Democrats continue to misread midterm election results
Published 12:02 am Sunday, November 28, 2010
It is amazing to me how the Democrats have totally misinterpreted the reasons for their historic defeat in the recent elections. The reasons for their loss are clear: The American people overwhelmingly rejected the unprecedented growth of government and the increase in costs of the mostly political reasons for this expansion of government power, using the most inefficient system in history, (government) to try to solve problems.
I submit that the “government” cannot efficiently organize a cockfight, let alone manipulate the behavior of business by increasing burdensome regulation with a 70,000-page tax code and 30,000 pages of regulations that require interpretation by a team of lawyers.
Nobody is talking about the real change that is taking place in the world economy; the fact that 30 percent of the world is supporting the other 70 percent with their talent, energy, effort, and money, and are getting tired of it.

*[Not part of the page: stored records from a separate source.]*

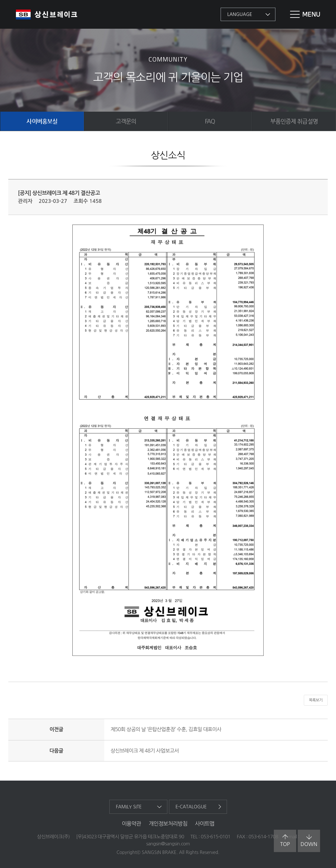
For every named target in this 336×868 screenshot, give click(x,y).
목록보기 (316, 700)
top (285, 841)
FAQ (210, 121)
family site (129, 807)
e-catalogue (191, 807)
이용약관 (131, 824)
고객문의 (126, 121)
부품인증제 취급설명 (294, 121)
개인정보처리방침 (168, 824)
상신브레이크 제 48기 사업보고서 (145, 750)
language (240, 14)
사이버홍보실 (42, 121)
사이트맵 (205, 824)
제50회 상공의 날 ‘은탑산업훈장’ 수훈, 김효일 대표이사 (166, 729)
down (309, 841)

The people riding in the wagon (politicians and their constituents receiving the benefits) are telling the ones pulling the wagon to pull harder. The productive segment, (those pulling the wagon) are saying, “Enough.” Since any attempt in Washington to reduce the rate of increase of anything is defined by Democrats as a “cut,” the beneficiaries of this or that program will take to the streets, protesting the “spending cuts.” This is already happening in Europe.
The Tea Party has been derided by almost all liberal Democrats as mostly older white people, ignorant, unsophisticated, rednecks, racists, bigots, peasants, etc. The Tea Party has renounced violence as a method of protest, unlike other protest movements in the United States, and has chosen to try to change policy by voting for people who promise to limit the growth of government.
People who normally vote for Democrats have carried out most of the violent protests during the last 40 years. Conservatives are merely saying that some of these riders should get out of the wagon and help the others pull.